The article feels scripted, and it feels like Noor has been heavily coached to say the right things; things that will fit into the TERF ideology of 4thwavenow. I recommend reading it yourself to get a feeling for what I’m talking about, because it’s gives a powerful impression of the situation we’re dealing with. It’s like Noor was been carefully pressured by her mother for years (which she probably has).

The article focuses a lot on trauma and gender roles as a motivation for transitioning, but I think an underrated factor for explaining this is autoandrophilia, which is an example of the hypothesized “erotic target location error” concept, where one directs ones sexuality towards one’s own ideal self image, leading to an interest in being what one would otherwise be attracted to (in this case, men).
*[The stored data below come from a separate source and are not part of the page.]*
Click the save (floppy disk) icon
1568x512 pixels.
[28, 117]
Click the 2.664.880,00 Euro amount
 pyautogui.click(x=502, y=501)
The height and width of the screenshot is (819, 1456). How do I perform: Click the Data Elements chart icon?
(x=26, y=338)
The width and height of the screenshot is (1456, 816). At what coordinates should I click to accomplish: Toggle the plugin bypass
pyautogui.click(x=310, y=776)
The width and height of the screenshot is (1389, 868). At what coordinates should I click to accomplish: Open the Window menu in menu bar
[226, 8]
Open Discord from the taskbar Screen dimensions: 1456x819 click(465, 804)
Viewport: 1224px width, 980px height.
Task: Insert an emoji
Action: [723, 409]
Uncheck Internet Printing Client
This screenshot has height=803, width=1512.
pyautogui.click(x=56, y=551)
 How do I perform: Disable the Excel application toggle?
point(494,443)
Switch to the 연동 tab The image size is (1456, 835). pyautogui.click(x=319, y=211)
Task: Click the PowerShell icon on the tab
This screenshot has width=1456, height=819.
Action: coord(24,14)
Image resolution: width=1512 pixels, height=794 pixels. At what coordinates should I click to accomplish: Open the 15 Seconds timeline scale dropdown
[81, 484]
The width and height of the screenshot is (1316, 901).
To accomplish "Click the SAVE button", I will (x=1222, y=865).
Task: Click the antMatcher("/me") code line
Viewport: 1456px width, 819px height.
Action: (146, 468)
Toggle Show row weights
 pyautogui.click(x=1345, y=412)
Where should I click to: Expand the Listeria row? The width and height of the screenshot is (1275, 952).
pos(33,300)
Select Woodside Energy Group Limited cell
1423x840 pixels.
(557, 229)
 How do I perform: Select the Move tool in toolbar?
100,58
Let’s start with something seemingly innocent: the art. Noor seems to like making images of animals, and she was even in a DeviantArt community dedicated to the purpose. This may seem entirely irrelevant, but it is actually very important: Noor seems to be a furry, and being a furry is likely another form of ETLE. ETLEs cluster, meaning that someone who has one likely also has others. In particular, this justifies thinking that Noor is likely autoandrophilic, which is one of the main ways we see true gender dysphoria happening.

This helps us understand why she wanted male characteristics. Most obviously why she wanted anatomic male characteristics, but far more importantly, why she wanted to view herself as masculine in other ways. For example, in her advice on how to deal with dysphoria, she recommends thinking about the ways that she is already (presumably psychologically/in terms of personality) masculine. What we notice here is that she really wants to be masculine, rather than just being masculine; that is, this is not just about existing gender nonconformity, but a desire to be gender nonconforming. We see more of that in another article:

Ultimately, what brought her to the realization that she is not “in the wrong body” (about two years later), were endless, ongoing conversations about sex-based norms, gender roles and expectations, misogyny, and homophobia, between her and lots of other people, mostly women. NO ONE fits neatly into any stereotype associated with their “identity.” She came to understand that her suffering wasn’t because her body was wrong; she was suffering because growing up is hard! To her, “being trans” explained a lot of her discomfort and anxiety, but she came to realize that it wasn’t actually “being trans” that caused any of it.

It seems that Noor was cherry-picking cases of gender nonconformity from her life to justify her identity, a common experience for A*Ps who really want to present a GNC history. I think this further helps reinforce the idea that autoandrophilia helps explain the experience.

Another very telling thing is that Noor never stopped being gender dysphoric, and instead was just convinced that gender dysphoria is normal. She reports still experiencing dysphoria in the original article:

Extreme dysphoria might mean you can’t get out of bed in the morning or function at all. But thinking about it in a more critical way, what teen doesn’t experience being uncomfortable about their bodies? Dysphoria is just an extreme version of that discomfort.

It was that bad for me for a while, and sometimes it can still be bad, but I’ve learned to move my body when I feel that way and do other things that don’t feed the feeling.

The statement that someone who’s still dysphoric is a “desister” seems dubious, yet that is apparently the narrative that 4thwavenow is trying to present.